Usualy there is absolutely nothing on my mind worth sharing, at least, nothing good.
Tonight I have to report an absolute miracle.

I went to my least favorite place in the world, (that is, other than any  portapotty located anywhere) WalMart.  I bought a number of large items, including some plastic bins, toilet tissue, paper towels, and so on.  I cannot walk WalMart most of the time so I was riding in one of those electric buggies with the basket in front.

I usually put the strap of my purse over the little handlebars of the cart and let it rest on the floor of the cart, between my feet.  I did so tonight.

It being the 1st of July and being on Social Security, needless to say, I have very little in  my bank account, so I broke into my burial fund and "borrowed" $100. which I will return when my SS check comes in on the third.

Nothing interesting so far.  Right.

I had the five twenty dollar bills in my wallet, along with about twenty dollars including one ten dollar bill, I think a five dollar bill and several ones.  My wallet was inside my purse while I was shopping.

At the check out counter, we realized that the large items I had bought could not fit into the electic cart's basket and that I would need to have a regular cart to tow behind me until I got to the exit.

In a hurry to get out of the way of people standing behind me, when I paid the cashier, I gave  her the hundred dollars, and put the change in my pocket and stuck this large wallet in my jacket pocket.  Then I towed the regular basket behind me to the parking area for the electric carts, and transferred the other large items out of the electric cart and into the regular carts, just as my son was coming in from the parking lot to help me get the buggy out.

We drove  home with the change still  in my pocket and my purse sitting on the car floor, came in , put the food away, ate a sandwich, went in to watch some tv.

At approximately 1 a.m., my companion (who has the front bedroom) comes to my room and tells me that there is someone in the living room who has my driver's license and wants to see me.  I came into the unlit living room (except for the computer lamp) and saw outlined by the front porch light, what appeared to be a police officer, gun and all, asking me for my birthdate.

__Problems to solve__.
1. In the WalMart account above, how much money did the writer take from the burial fund?
2. Please continue the WalMart account above from its final sentence, the one about the police officer asking for a birthdate.

__Data shown__.
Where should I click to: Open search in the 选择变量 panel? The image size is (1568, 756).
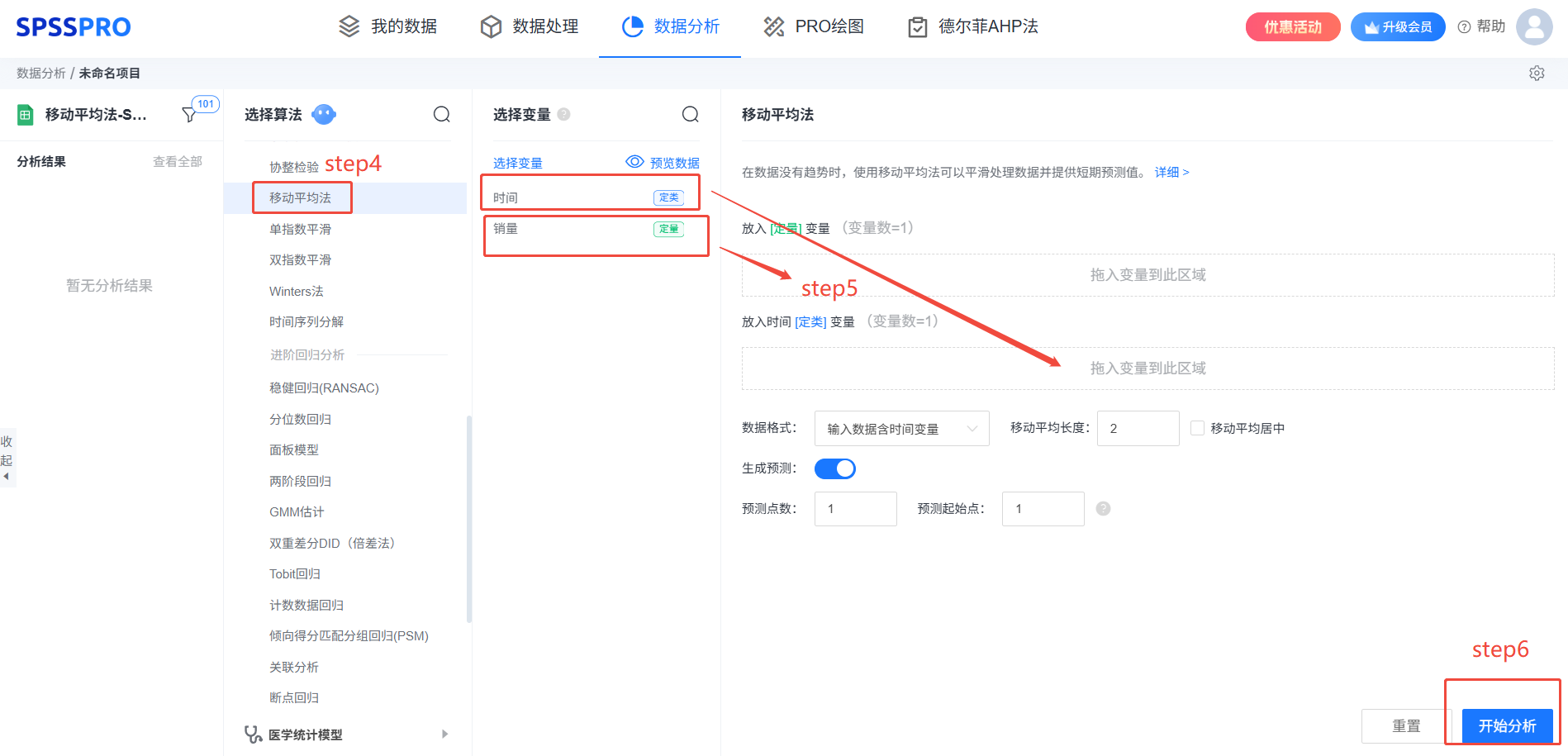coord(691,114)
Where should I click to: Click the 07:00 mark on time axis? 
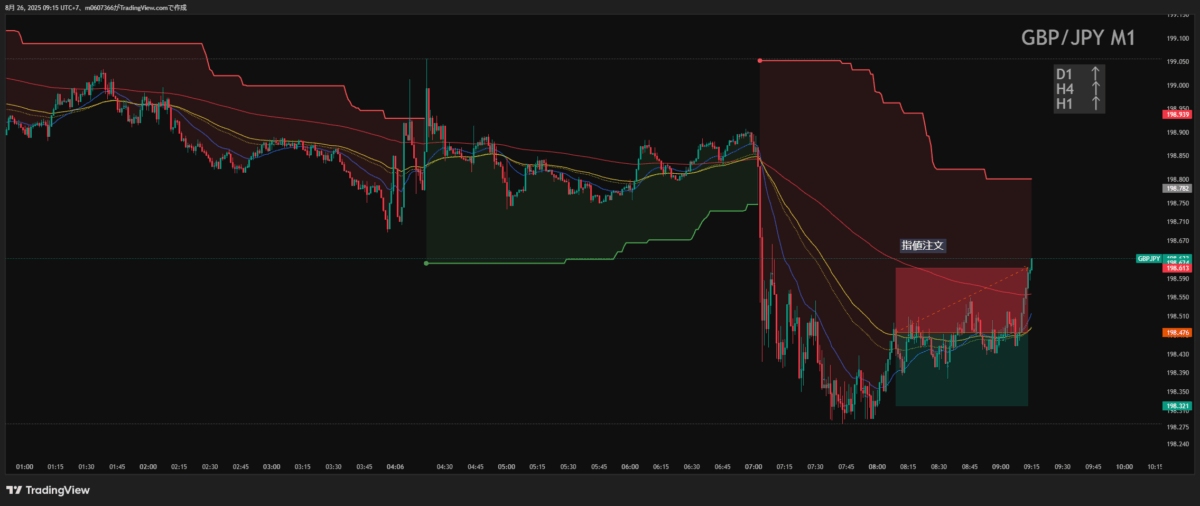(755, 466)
==
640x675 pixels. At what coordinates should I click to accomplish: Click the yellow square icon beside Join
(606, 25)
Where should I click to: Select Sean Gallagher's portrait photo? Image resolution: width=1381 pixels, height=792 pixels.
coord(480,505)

__Exercise answers__.
1. $100, in five twenty-dollar bills.

2.
I answered all his questions, and then he asked if we could turn on a light in the living room.  We did, and he held out to me my WALLET (Which, until that moment I had forgotten I had thoughtlessly left in my jacket pocket) and asked if I recognized it.
I was in a state of shock.

That I had forgotten to put it back in my purse, that I hadn't felt it fall out of the jacket pocket, that it  had actually been returned?  Everything was in it.  My medical alert, my driver's license, my debit card, my Medicare and Medicaid cards, and then he asked me to check the money to see if it was there.

I checked the money and it had three ten dollar bills, a five, and a bunch of ones.
The other change and the receipt were still in my  pants pocket.  I don't think I had two of those three tens when I left home.  So it appears that  whoever found the wallet, added two tens to the wallet before they turned it over to the police.

I asked him if he had the name of the person who turned it over to him, and he said he did not.  He said it was two elderly ladies who had spotted him, parked in a shopping mall down the street from Walmart.

Now, I don't know what you designate as a miracle, but this event will go down in my life as a ppersonally experienced  miracle.  I've been mugged twice, and I've lost a wallet once before, but never one that had so much information or value.   I don't think I would have been capable of surviving the stress of getting a new ID, new debit card, new FS card, new medical insurance cards and auto insurance cards.  I'm pushing at the limit of my endurance now.   So this miracle was and will be much appreciated.

I wanted to share this with as many people as possible, so I decided to do it this way.  Thanks, two elderly  ladies.  You've made my lifetime.  If such an experience happens to you, if you are, or when you are, at my age and my state of health,  you will understand how gratitude feels when someone has really done that random act of kindness, otherwise known as "the right thing," because they were there THEN, and had the opportunity and the ability.    What wonderful people those ladies must be.  I wish I knew who they were.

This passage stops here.